== Task item ==
Which lines below contain "agent"? Copy every one of them.

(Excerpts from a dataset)
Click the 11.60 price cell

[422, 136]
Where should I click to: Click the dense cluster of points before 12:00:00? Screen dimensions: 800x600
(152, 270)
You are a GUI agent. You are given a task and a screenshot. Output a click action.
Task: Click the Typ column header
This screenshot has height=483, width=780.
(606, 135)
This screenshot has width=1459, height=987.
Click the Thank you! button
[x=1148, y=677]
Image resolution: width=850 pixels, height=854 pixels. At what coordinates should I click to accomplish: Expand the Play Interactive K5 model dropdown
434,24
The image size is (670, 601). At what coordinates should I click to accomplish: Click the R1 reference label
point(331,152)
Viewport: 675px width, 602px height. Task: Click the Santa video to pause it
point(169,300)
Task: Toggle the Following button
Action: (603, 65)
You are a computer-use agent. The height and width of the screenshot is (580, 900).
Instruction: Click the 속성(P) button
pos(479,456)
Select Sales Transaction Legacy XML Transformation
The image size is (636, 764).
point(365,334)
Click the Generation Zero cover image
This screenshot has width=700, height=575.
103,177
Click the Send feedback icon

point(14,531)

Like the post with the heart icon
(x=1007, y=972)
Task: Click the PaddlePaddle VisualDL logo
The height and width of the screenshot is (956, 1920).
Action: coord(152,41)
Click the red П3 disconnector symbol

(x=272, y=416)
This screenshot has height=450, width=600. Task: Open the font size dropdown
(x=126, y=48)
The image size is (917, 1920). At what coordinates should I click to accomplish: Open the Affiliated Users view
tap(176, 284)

== Written answer ==
You are a GUI agent. You are given a task and a screenshot. Output a click action.
You are a computer-use agent. The height and width of the screenshot is (580, 900).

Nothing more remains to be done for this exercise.